(Beginning of INPUT FOR THIS TASK)

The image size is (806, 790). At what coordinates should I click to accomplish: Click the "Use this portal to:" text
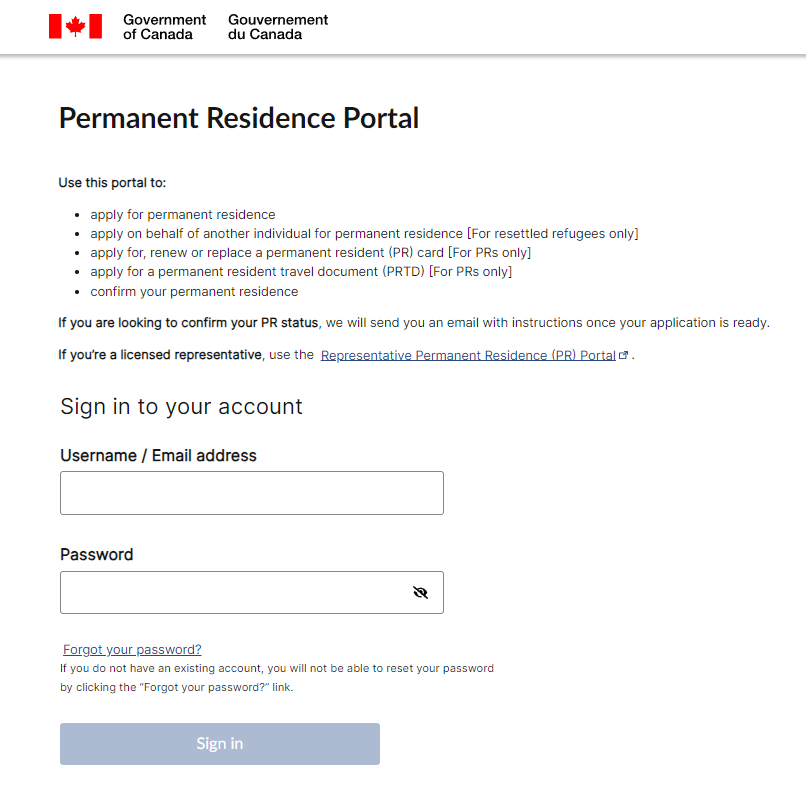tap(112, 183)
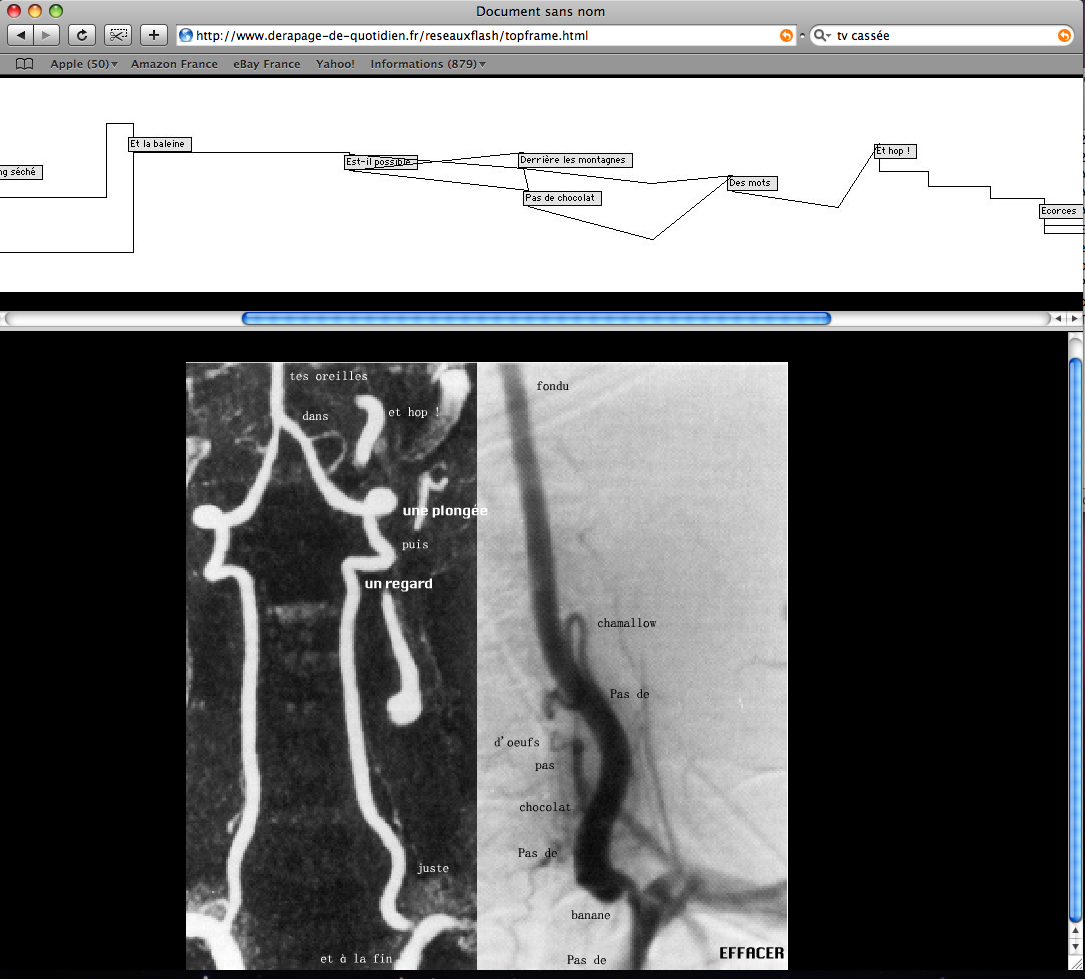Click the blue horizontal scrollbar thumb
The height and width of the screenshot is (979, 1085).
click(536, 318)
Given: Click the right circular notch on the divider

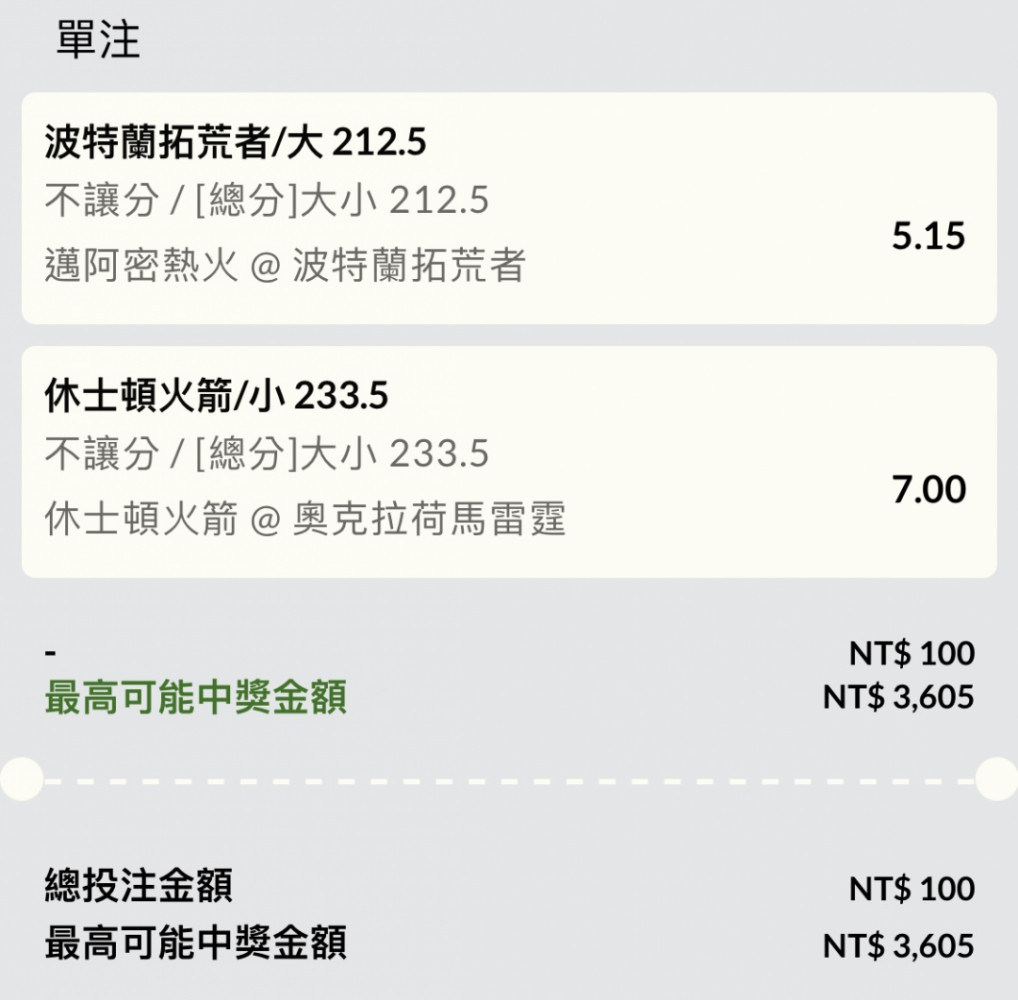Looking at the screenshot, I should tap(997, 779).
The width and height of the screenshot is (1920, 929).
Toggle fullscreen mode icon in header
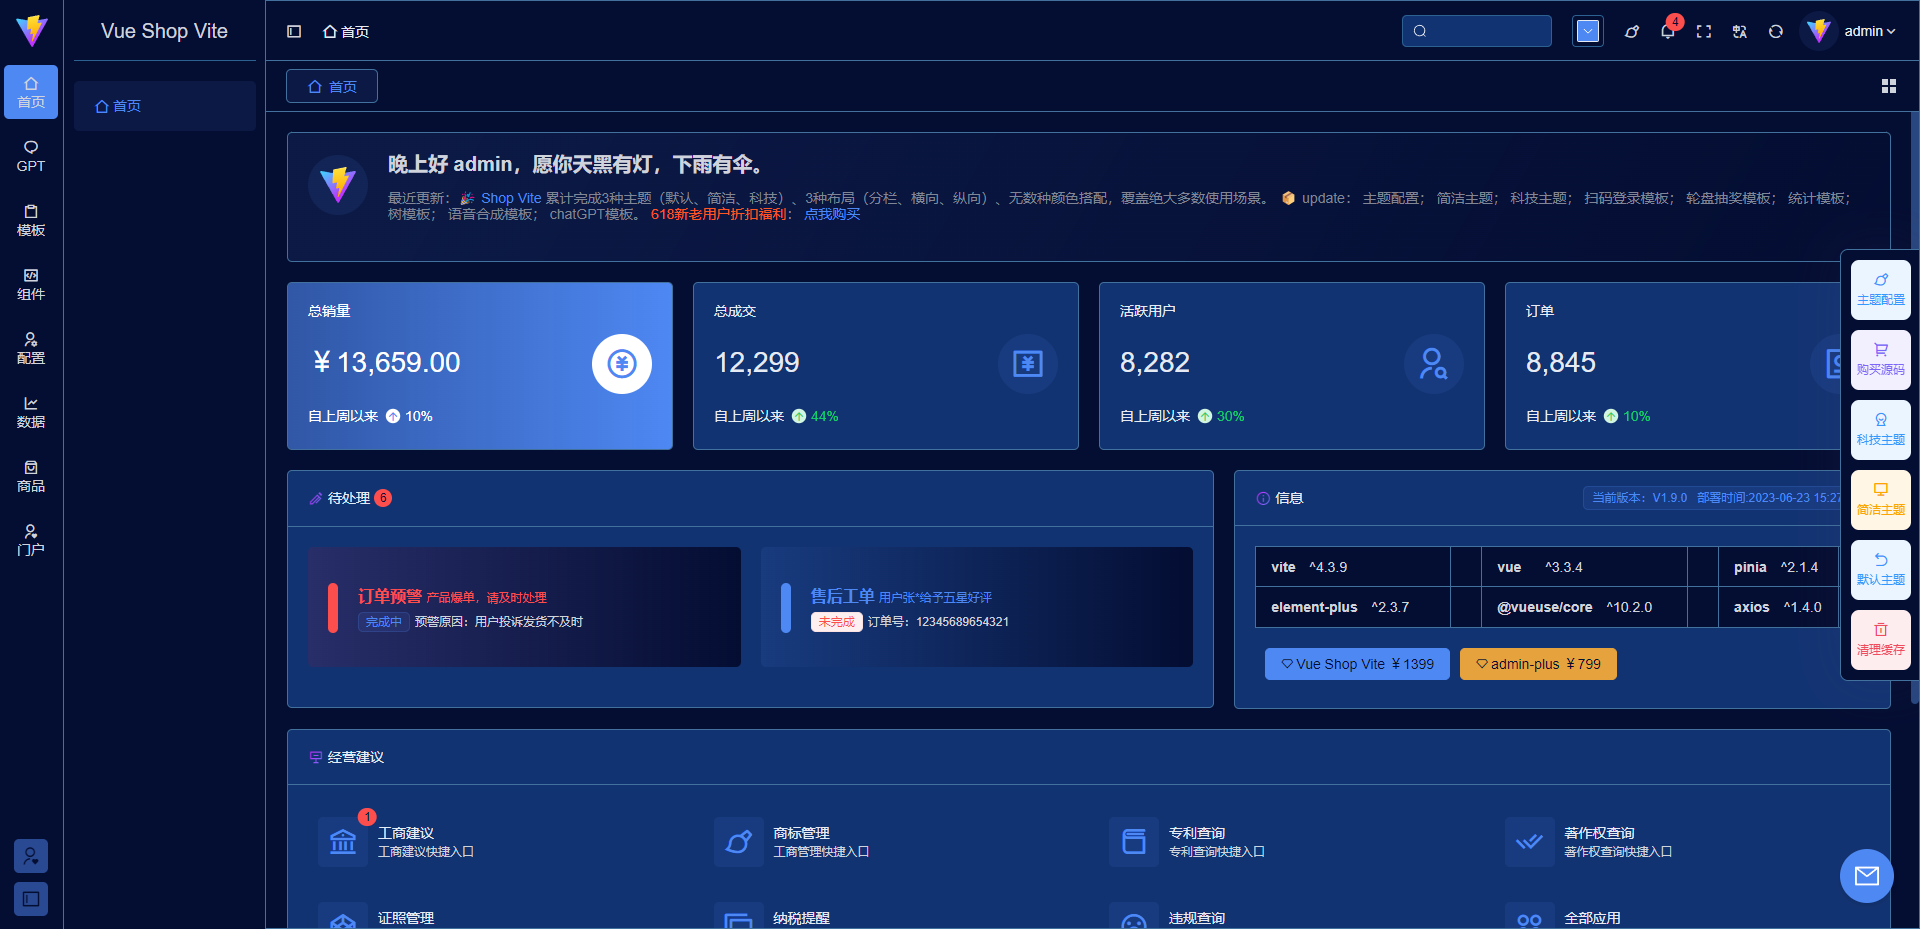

(End of INPUT FOR THIS TASK)

> [WHAT IS EXPECTED] Pictures are not part of the copy; transcribe the rest of the data verbatim.

> [COMPLETED TASK]
The image size is (806, 790). At what coordinates should I click to accomplish: Click the "Use this portal to:" text
tap(112, 183)
Click the blue horizontal scrollbar thumb
The height and width of the screenshot is (979, 1085).
click(536, 318)
Given: Click the right circular notch on the divider

Looking at the screenshot, I should tap(997, 779).
The width and height of the screenshot is (1920, 929).
Toggle fullscreen mode icon in header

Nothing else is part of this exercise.